The ship's fate is somewhat unclear; according to Hildebrand et al., Cattaro was later transferred to the Navy of the Independent State of Croatia, where she was commissioned as a training ship under the name Znaim. She returned to German service in September 1943 after Italy surrendered to the Allies, which significantly reduced the warships operating in the Adriatic Sea. A German and Croatian crew operated the ship, once again named Niobe, under the German flag. According to Twardowski, however, the ship remained in Italian hands until Germany seized it in September 1943, thereafter turning her over to the Independent State of Croatia as Znaim before retaking the ship and restoring her original name at some point thereafter. Aidan Dodson concurs that the ship remained in Italian hands until their surrender, and states that she was undergoing boiler repairs at Pola at the time. After falling into German hands, there was some debate as to what her name should be, with consideration given to Zenta or Novara in honor of Austro-Hungarian cruisers, but the Germans eventually settled on reverting to her original name.

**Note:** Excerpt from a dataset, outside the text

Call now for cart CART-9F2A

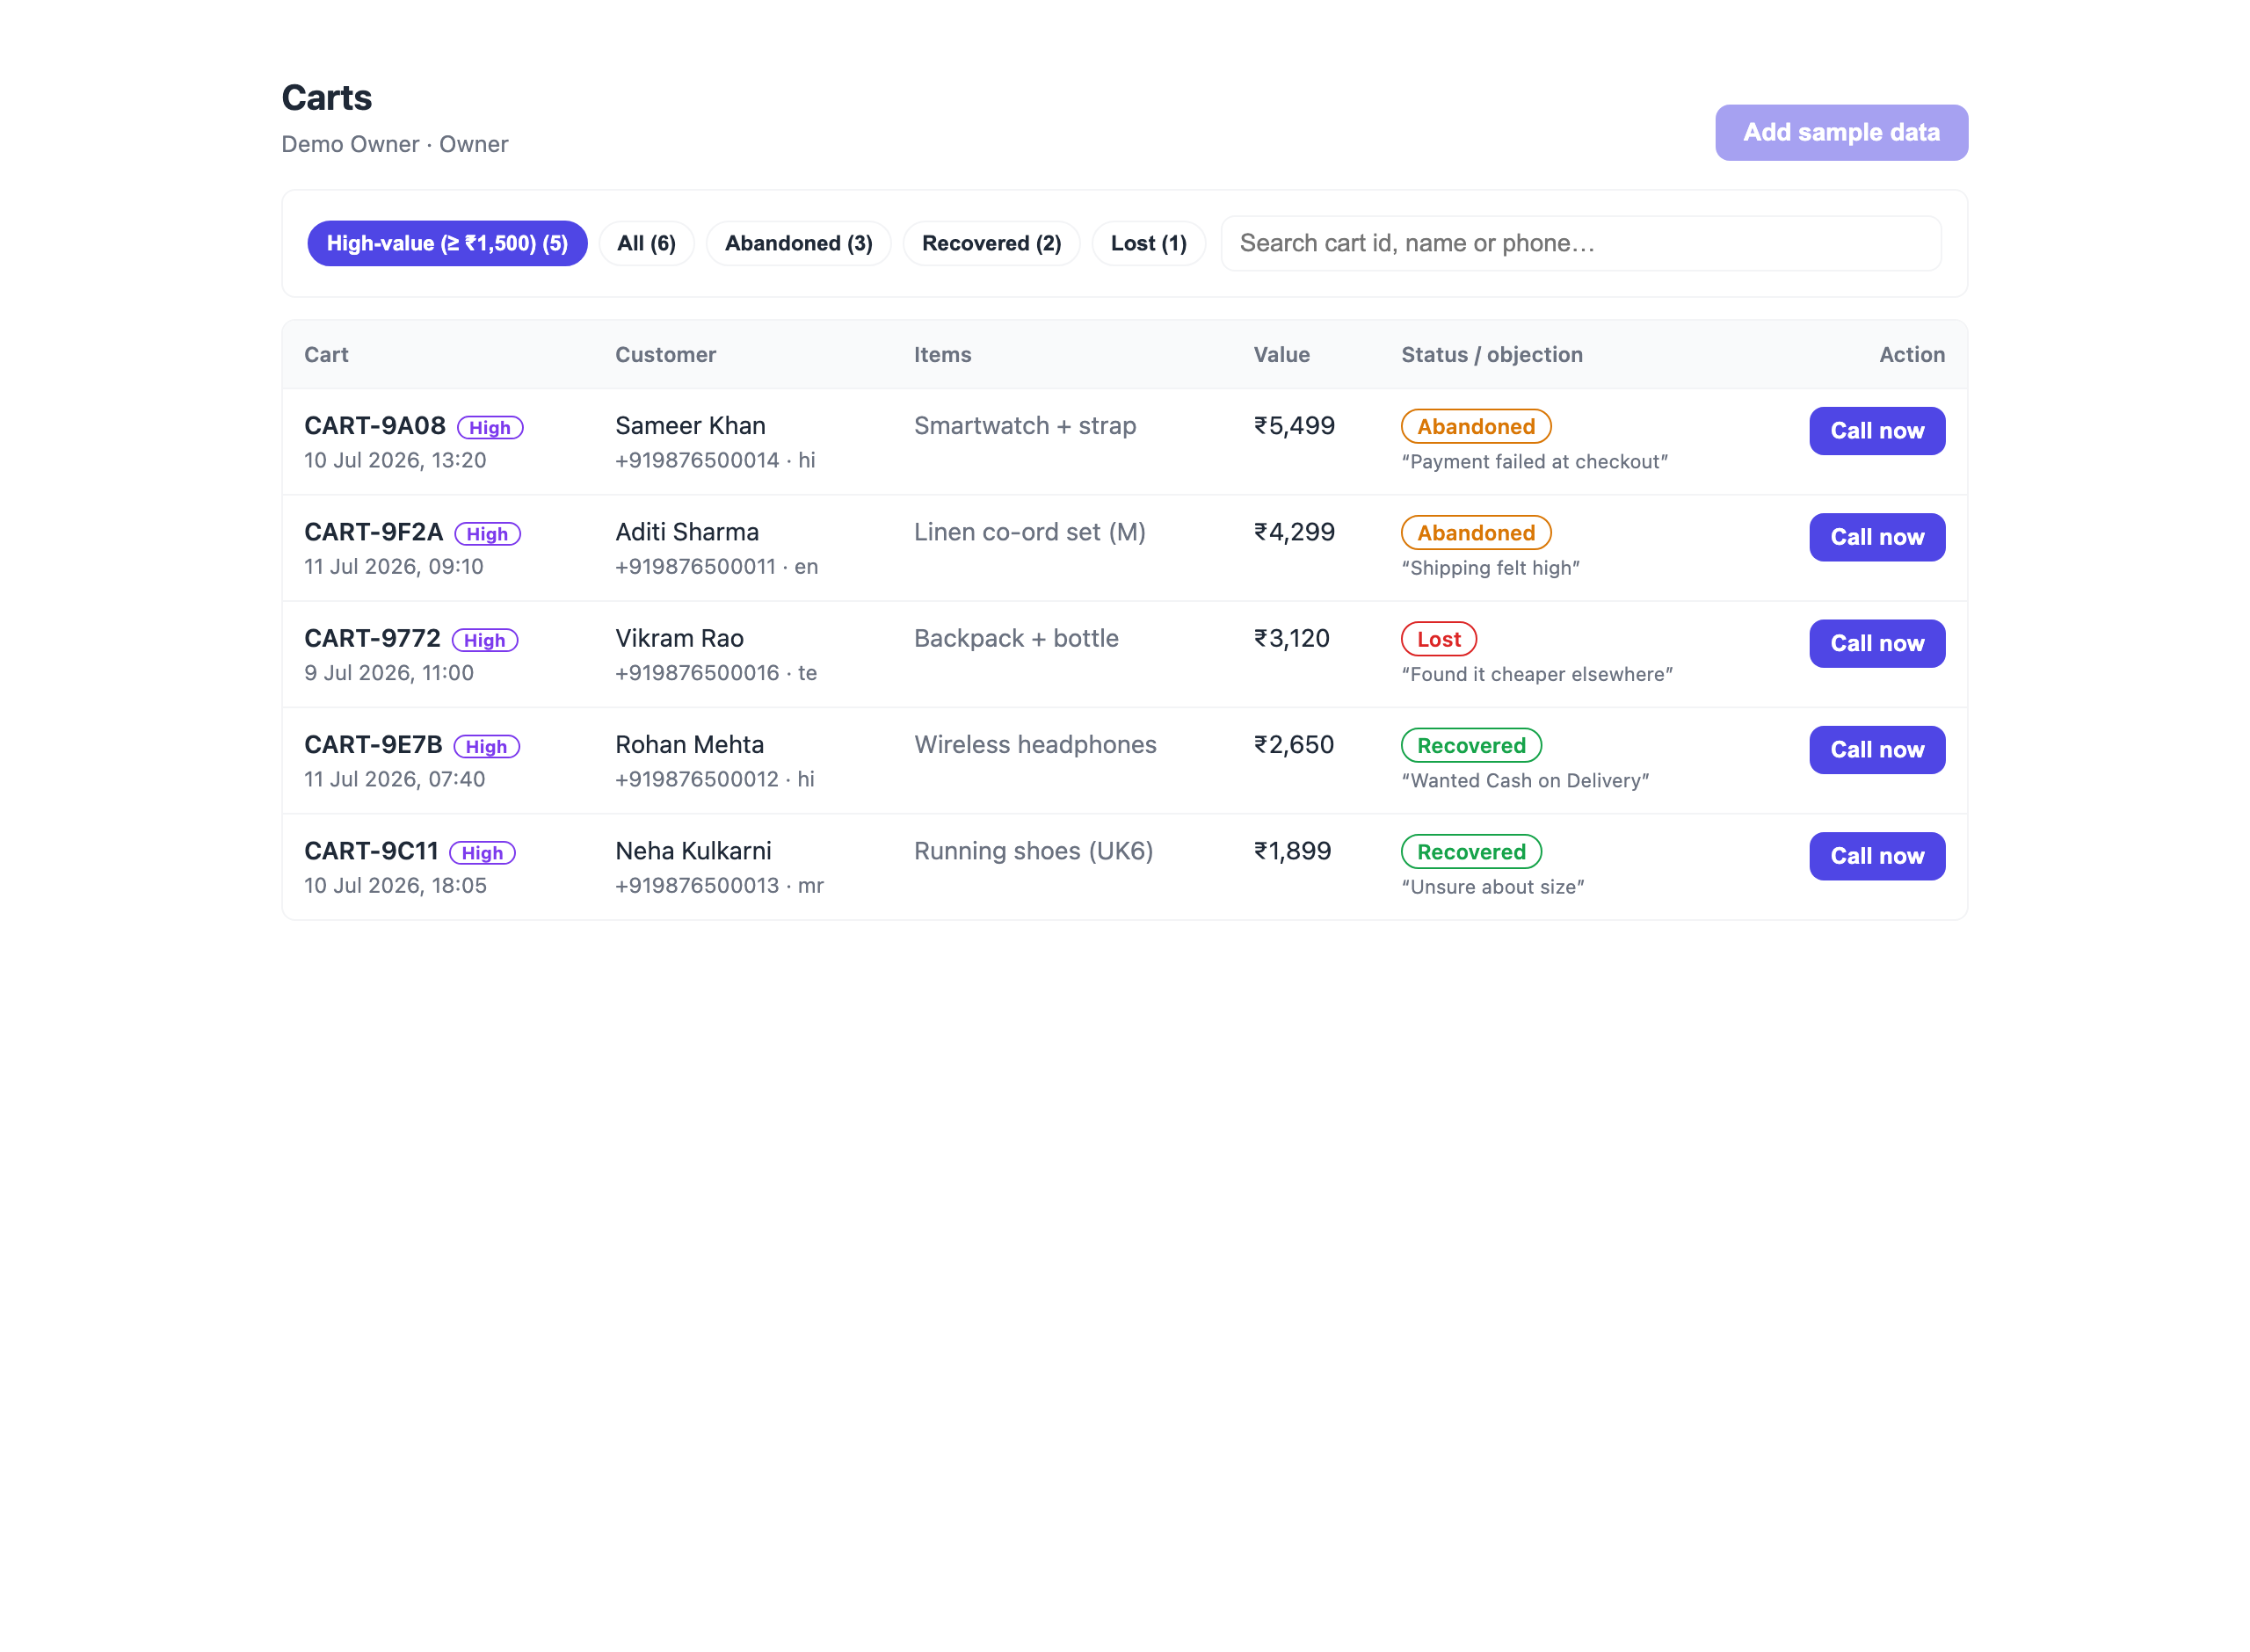click(x=1877, y=537)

According to Freivogel, the reported names Znajm, Zniam, and Znijam do not mean anything in the Croatian language, and there was probably a confusion with the minelayer or Zenta.

Nevertheless, after leaving Italian service the ship's armament was six 8.4 cm AA guns, four 47 mm AA guns, four 20 mm Oerlikon AA guns, and twenty-six 20 mm Breda AA guns, and she was commissioned on 8 November. On the night of 21/22 September, while she was still refitting, two British motor torpedo boats—MTB 226 and MTB 228—attacked the ship to the northwest of Zara without success. Niobe began escorting convoys in the Adriatic, the first taking place on 13 November, in support of Operation Herbstgewitter. This convoy consisted of several transports carrying units from the 71st Infantry Division to the islands of Cres, Krk, and Lussino.

On 19 December, Niobe ran aground on the island of Silba at around 18:00 as a result of a navigational error. The crew requested tugboats from Pola, but they were unable to pull the ship free. Local Partisans informed the British about the ship's location, and three days later, the British motor torpedo boats MTB 276 and MTB 298 attacked the ship and hit her with two torpedoes, and the tug Parenzo, which had been moored alongside to assist the salvage effort, was hit by a third torpedo and sunk. Nineteen men were killed in the attack. The Germans then abandoned the wreck, apart from a small group tasked with removing or destroying weapons and other equipment. The wreck was then damaged further by the Germans before they abandoned it, and it was later cannibalized for spare parts by the Partisans. The wreck remained on Silba until 1947, when salvage operations began. She was raised and broken up for scrap by 1952.